Hefner was charged with five runs (three earned) in 5 1/3 innings. He threw 111 pitches and walked a career-high five batters.
New York Mets
"A lot I didn't like," Hefner said. "But what I did like was I battled. My velocity came back a little bit. I threw some OK pitches. You know, it seemed like it was 0-2, 1-2 on every batter. And then they'd foul off two and I'd throw another ball, and they'd foul off another one. I ended up walking them or they'd get a hit. It was a grind today. I'm going to have games like that. They're much easier to take after a win, though, for sure.
"I think I lost my release point a little bit, especially with my off-speed pitches," he continued. "I don't know if they weren't coming out of my hand the same way or whatever. Or that they weren't biting on the balls in the dirt that teams have been in the past. We'll look at film and make the adjustments."
Hefner found the five walks unacceptable.
"I told [pitching coach] Dan [Warthen] after the game: I don't think I've ever, ever walked five people. Ever. That's the most frustrating thing," Hefner said. "If guys put the ball in play and they get hits, I'm OK with that. But to just give free passes away like that, that could have really hurt us and could have cost us the ballgame."
He has struggled in three starts since the All-Star break, and thought the break got him out of a groove.

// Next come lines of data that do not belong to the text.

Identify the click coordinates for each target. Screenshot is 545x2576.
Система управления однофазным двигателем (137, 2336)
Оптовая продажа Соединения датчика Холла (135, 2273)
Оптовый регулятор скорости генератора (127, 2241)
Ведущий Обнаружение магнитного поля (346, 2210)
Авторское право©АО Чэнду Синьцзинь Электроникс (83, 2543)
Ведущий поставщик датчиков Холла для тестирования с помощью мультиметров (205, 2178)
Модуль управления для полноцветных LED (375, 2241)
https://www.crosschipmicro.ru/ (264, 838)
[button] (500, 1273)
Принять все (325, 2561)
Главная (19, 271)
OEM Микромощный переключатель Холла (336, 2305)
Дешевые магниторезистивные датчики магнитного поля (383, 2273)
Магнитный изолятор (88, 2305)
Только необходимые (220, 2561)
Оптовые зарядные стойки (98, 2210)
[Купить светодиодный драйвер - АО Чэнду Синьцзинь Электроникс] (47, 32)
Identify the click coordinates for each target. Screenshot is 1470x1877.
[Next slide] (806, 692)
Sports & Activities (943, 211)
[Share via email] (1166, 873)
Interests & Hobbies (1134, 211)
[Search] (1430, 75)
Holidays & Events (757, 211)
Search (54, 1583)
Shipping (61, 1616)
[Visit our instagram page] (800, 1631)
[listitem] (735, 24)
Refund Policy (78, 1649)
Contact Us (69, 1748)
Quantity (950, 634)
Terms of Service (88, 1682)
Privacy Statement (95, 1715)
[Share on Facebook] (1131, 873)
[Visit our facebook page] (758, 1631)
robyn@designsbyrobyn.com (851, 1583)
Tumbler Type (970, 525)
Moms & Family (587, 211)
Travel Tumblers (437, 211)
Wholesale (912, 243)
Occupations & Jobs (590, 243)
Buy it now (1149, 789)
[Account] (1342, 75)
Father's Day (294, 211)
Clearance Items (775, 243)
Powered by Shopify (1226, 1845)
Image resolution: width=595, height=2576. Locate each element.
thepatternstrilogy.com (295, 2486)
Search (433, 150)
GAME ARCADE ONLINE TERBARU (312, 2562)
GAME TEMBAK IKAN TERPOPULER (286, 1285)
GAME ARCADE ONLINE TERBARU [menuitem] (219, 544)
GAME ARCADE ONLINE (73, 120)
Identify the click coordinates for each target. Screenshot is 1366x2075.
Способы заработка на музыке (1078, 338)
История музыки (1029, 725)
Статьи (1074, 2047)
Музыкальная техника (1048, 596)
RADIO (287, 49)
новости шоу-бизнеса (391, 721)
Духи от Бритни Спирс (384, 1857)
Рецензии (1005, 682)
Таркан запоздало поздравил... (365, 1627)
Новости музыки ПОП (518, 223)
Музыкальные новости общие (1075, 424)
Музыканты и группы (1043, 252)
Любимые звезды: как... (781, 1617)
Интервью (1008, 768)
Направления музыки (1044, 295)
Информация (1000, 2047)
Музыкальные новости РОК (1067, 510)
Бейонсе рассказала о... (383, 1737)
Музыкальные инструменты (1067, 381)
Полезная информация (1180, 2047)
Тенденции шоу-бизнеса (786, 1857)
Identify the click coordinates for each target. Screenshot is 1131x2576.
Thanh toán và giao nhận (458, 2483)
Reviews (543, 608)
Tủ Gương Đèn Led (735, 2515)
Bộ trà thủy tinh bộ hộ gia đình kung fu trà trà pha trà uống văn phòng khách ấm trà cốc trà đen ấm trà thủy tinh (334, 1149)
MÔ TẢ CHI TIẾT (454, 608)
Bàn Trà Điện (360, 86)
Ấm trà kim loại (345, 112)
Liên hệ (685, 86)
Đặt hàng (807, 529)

"That was my first All-Star break in the big leagues," Hefner said. "In the minor leagues it's one or two days. And I've never pitched the first day after the All-Star break. It's no excuse. I knew it was going to happen. And I thought I did the right things to prepare myself for that. And I didn't. So this is a learning process for me. If that situation comes up again I'll know how to go after it."